* **Entries provided**:
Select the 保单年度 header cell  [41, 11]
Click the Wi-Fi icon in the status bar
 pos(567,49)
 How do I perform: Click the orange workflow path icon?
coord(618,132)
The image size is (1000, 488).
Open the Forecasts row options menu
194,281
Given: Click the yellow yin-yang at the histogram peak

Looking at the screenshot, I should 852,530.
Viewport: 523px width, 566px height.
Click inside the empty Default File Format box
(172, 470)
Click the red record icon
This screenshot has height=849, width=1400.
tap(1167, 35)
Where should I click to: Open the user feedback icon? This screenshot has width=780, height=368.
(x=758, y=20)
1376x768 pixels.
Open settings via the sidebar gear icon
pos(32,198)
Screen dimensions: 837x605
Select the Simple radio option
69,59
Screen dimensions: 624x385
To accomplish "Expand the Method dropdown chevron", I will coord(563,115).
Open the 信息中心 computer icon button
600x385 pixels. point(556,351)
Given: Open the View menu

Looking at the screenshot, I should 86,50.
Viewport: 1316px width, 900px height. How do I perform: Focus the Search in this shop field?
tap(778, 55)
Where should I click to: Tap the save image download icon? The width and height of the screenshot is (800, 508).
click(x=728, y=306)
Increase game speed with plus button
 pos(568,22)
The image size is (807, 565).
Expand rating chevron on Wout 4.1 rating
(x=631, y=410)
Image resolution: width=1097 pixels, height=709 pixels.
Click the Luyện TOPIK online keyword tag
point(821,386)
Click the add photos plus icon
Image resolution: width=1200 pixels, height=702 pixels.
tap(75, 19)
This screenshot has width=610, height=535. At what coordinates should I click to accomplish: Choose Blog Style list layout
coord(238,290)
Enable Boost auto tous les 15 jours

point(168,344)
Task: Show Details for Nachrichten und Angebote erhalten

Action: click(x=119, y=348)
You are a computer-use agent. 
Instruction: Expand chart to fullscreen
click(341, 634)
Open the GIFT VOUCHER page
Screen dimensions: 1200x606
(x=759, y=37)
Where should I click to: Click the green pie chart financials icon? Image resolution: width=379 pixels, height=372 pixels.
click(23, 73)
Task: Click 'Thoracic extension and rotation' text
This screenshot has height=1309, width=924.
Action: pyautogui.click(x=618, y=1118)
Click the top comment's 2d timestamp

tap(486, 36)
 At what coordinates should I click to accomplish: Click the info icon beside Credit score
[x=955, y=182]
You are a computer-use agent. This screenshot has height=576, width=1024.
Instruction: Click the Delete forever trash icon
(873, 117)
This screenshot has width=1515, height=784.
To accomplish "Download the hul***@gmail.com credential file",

* **Work request**: Repeat the records above exactly as they appear.

* **Result**:
Select the 保单年度 header cell  [41, 11]
Click the Wi-Fi icon in the status bar
 pos(567,49)
 How do I perform: Click the orange workflow path icon?
coord(618,132)
The image size is (1000, 488).
Open the Forecasts row options menu
194,281
Given: Click the yellow yin-yang at the histogram peak

Looking at the screenshot, I should 852,530.
Viewport: 523px width, 566px height.
Click inside the empty Default File Format box
(172, 470)
Click the red record icon
This screenshot has height=849, width=1400.
tap(1167, 35)
Where should I click to: Open the user feedback icon? This screenshot has width=780, height=368.
(x=758, y=20)
1376x768 pixels.
Open settings via the sidebar gear icon
pos(32,198)
Screen dimensions: 837x605
Select the Simple radio option
69,59
Screen dimensions: 624x385
To accomplish "Expand the Method dropdown chevron", I will coord(563,115).
Open the 信息中心 computer icon button
600x385 pixels. point(556,351)
Given: Open the View menu

Looking at the screenshot, I should 86,50.
Viewport: 1316px width, 900px height. How do I perform: Focus the Search in this shop field?
tap(778, 55)
Where should I click to: Tap the save image download icon? The width and height of the screenshot is (800, 508).
click(x=728, y=306)
Increase game speed with plus button
 pos(568,22)
The image size is (807, 565).
Expand rating chevron on Wout 4.1 rating
(x=631, y=410)
Image resolution: width=1097 pixels, height=709 pixels.
Click the Luyện TOPIK online keyword tag
point(821,386)
Click the add photos plus icon
Image resolution: width=1200 pixels, height=702 pixels.
tap(75, 19)
This screenshot has width=610, height=535. At what coordinates should I click to accomplish: Choose Blog Style list layout
coord(238,290)
Enable Boost auto tous les 15 jours

point(168,344)
Task: Show Details for Nachrichten und Angebote erhalten

Action: click(x=119, y=348)
You are a computer-use agent. 
Instruction: Expand chart to fullscreen
click(341, 634)
Open the GIFT VOUCHER page
Screen dimensions: 1200x606
(x=759, y=37)
Where should I click to: Click the green pie chart financials icon? Image resolution: width=379 pixels, height=372 pixels.
click(23, 73)
Task: Click 'Thoracic extension and rotation' text
This screenshot has height=1309, width=924.
Action: pyautogui.click(x=618, y=1118)
Click the top comment's 2d timestamp

tap(486, 36)
 At what coordinates should I click to accomplish: Click the info icon beside Credit score
[x=955, y=182]
You are a computer-use agent. This screenshot has height=576, width=1024.
Instruction: Click the Delete forever trash icon
(873, 117)
This screenshot has width=1515, height=784.
To accomplish "Download the hul***@gmail.com credential file",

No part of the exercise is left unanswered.